## EXERCISE PROMPT
Locate every line in the records below that contains the word "width", and copy each one.
Start of DATA FOR ANALYSIS
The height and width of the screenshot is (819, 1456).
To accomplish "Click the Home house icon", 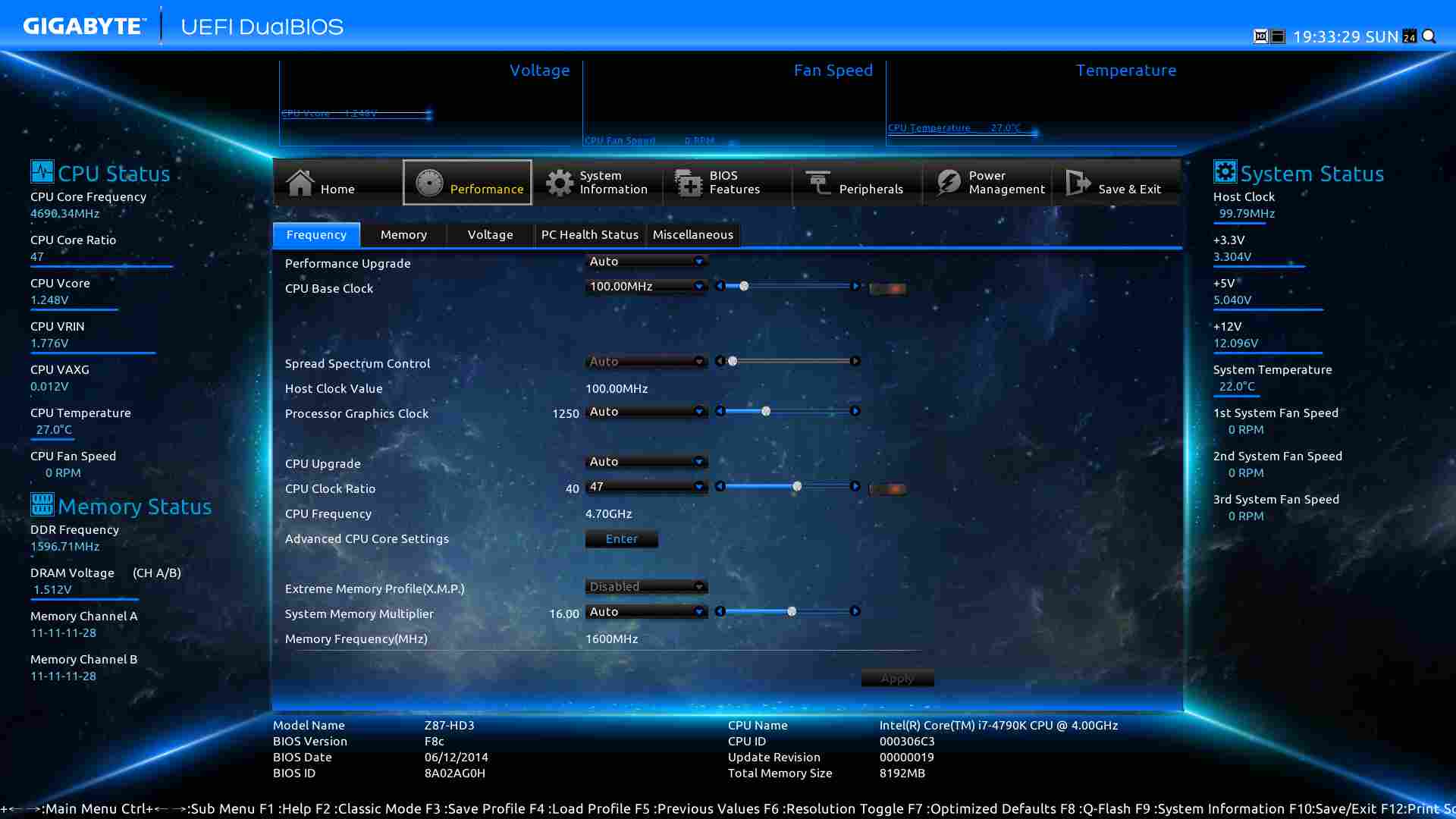I will 300,183.
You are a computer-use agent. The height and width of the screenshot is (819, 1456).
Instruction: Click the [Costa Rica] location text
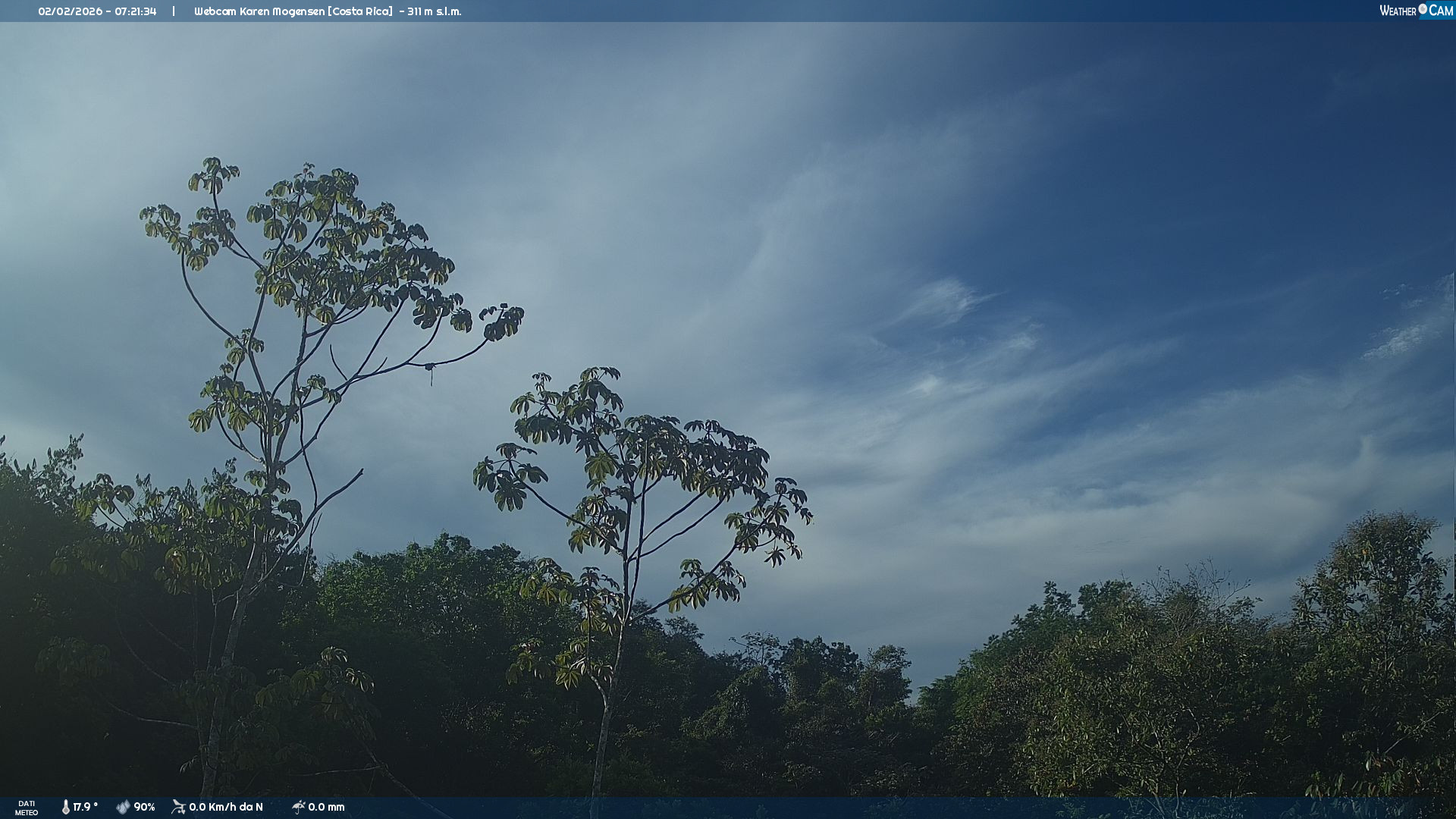(x=360, y=11)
End of DATA FOR ANALYSIS
## ANSWER TO THIS TASK
The height and width of the screenshot is (819, 1456).
You are a computer-use agent. The height and width of the screenshot is (819, 1456).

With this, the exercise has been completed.